Stored data
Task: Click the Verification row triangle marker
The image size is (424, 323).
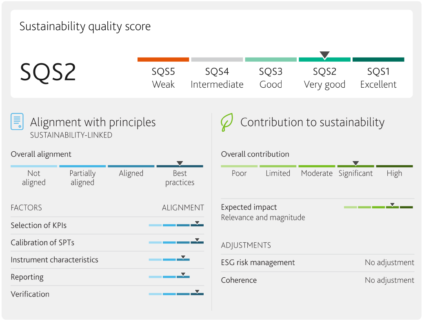Action: 197,292
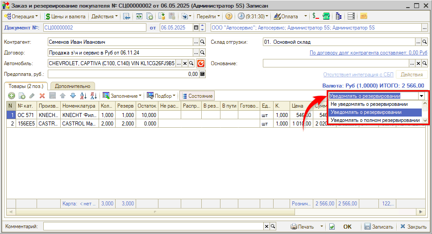Viewport: 432px width, 234px height.
Task: Select 'Не уведомлять о резервировании' option
Action: coord(369,104)
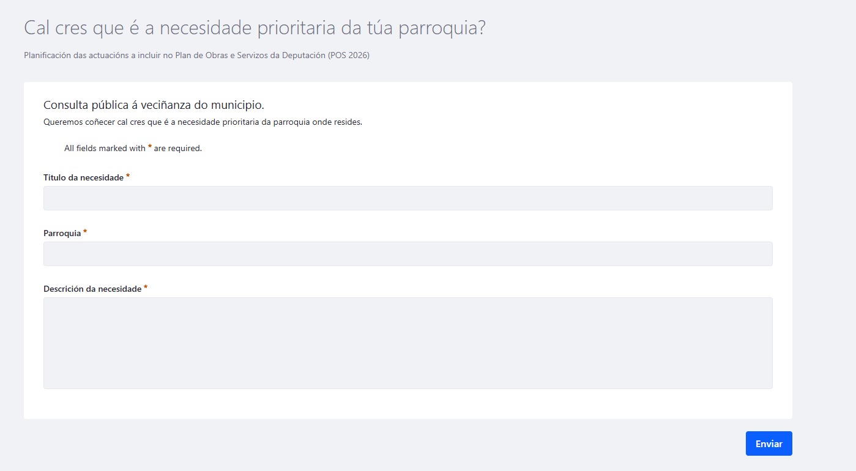856x471 pixels.
Task: Click the "(POS 2026)" text in the subtitle
Action: point(349,56)
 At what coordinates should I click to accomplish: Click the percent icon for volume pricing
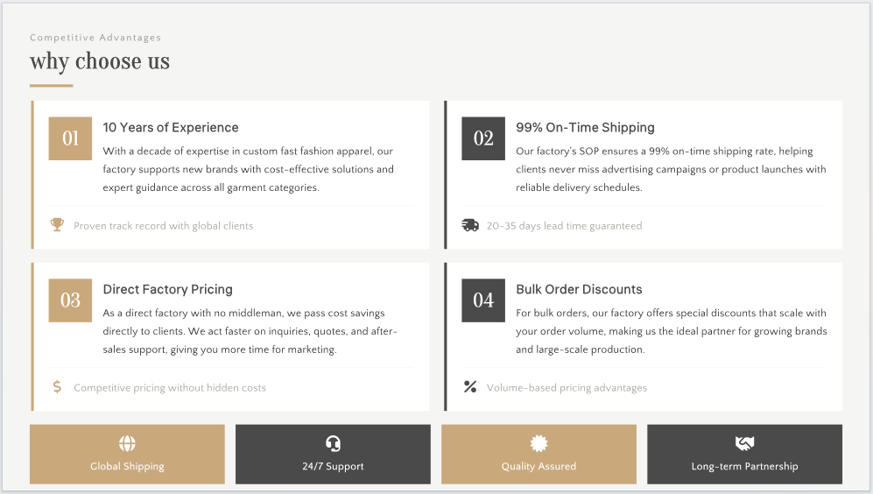click(470, 387)
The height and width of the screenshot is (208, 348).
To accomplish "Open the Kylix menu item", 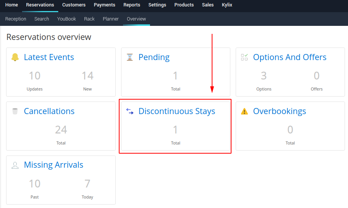I will point(227,5).
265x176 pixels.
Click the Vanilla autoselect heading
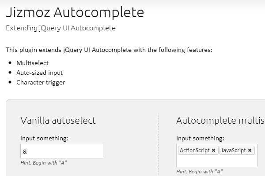click(58, 121)

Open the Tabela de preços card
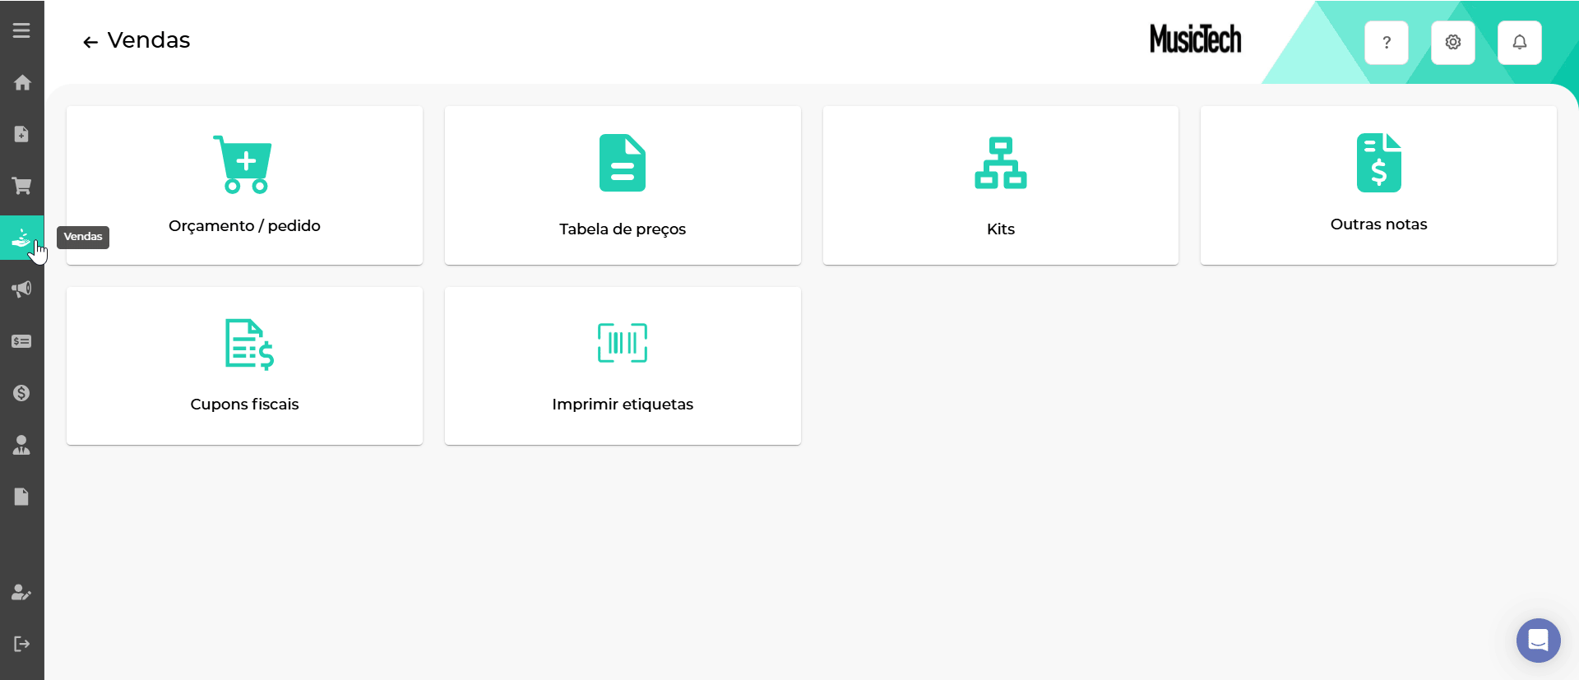point(623,185)
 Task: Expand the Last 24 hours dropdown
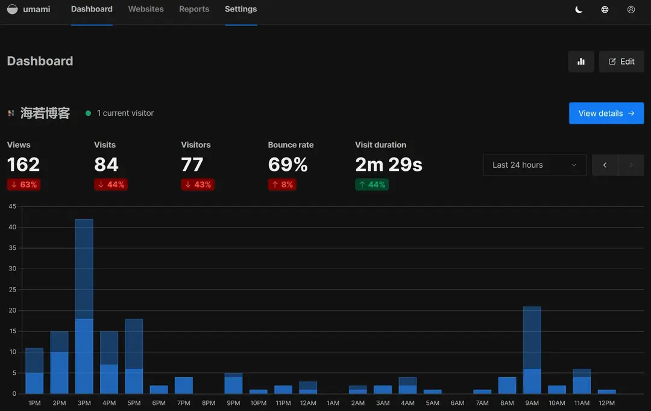click(534, 165)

TASK TO COMPLETE:
Leave out every picture and copy verbatim the lines running from the line containing "Open the Tabela de preços card" through the final line of the data.

TASK RESULT:
Open the Tabela de preços card
point(623,185)
 Task: Expand the Last 24 hours dropdown
click(534, 165)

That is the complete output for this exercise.